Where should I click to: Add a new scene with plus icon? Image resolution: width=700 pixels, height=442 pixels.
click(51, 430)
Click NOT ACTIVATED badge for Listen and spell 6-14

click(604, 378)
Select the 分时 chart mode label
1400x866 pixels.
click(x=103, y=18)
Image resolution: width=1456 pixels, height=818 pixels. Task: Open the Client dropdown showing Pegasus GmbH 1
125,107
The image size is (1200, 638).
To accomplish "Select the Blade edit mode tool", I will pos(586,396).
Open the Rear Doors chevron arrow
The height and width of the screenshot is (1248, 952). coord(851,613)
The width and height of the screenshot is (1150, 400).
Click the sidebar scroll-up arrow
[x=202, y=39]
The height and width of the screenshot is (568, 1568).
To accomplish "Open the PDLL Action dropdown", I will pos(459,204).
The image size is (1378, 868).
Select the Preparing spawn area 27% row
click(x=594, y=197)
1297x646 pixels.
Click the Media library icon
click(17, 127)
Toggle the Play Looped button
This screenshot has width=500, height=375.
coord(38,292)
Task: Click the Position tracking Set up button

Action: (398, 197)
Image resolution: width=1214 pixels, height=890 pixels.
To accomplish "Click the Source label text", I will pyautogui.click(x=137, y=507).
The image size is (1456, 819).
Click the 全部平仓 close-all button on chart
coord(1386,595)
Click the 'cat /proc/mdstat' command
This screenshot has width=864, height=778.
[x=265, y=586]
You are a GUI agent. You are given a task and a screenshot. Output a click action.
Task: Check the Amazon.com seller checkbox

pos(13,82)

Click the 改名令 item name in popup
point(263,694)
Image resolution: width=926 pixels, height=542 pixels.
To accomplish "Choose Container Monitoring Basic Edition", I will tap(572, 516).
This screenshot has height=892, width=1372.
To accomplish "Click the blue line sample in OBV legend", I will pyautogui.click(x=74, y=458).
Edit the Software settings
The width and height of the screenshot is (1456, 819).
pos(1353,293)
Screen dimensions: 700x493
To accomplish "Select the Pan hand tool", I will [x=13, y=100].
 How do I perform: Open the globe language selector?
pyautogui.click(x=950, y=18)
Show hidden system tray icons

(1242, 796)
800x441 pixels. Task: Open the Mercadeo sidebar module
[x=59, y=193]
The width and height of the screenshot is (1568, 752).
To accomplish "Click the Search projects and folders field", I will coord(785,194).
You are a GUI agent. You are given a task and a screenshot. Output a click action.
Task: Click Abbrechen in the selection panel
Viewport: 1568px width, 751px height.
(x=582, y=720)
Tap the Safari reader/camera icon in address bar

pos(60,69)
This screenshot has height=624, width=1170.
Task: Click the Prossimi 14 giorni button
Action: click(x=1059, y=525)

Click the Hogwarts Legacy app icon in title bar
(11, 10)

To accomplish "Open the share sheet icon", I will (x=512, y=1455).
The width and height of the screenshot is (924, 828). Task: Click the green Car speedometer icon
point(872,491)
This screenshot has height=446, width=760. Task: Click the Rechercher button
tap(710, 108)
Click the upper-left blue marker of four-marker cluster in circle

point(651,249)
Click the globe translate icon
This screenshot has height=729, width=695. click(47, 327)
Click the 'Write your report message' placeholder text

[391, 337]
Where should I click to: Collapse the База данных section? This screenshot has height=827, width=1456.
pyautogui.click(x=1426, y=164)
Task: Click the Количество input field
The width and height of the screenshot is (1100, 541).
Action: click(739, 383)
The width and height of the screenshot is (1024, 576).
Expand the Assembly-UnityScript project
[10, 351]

==================================================

THE REQUEST :: Pick out every line of the entries above that contains the word "Where", and copy each one. Case counts.

SOLUTION TO THE PROBLEM ::
Where should I click to: Add a new scene with plus icon? Image resolution: width=700 pixels, height=442 pixels.
Where should I click to: Collapse the База данных section? This screenshot has height=827, width=1456.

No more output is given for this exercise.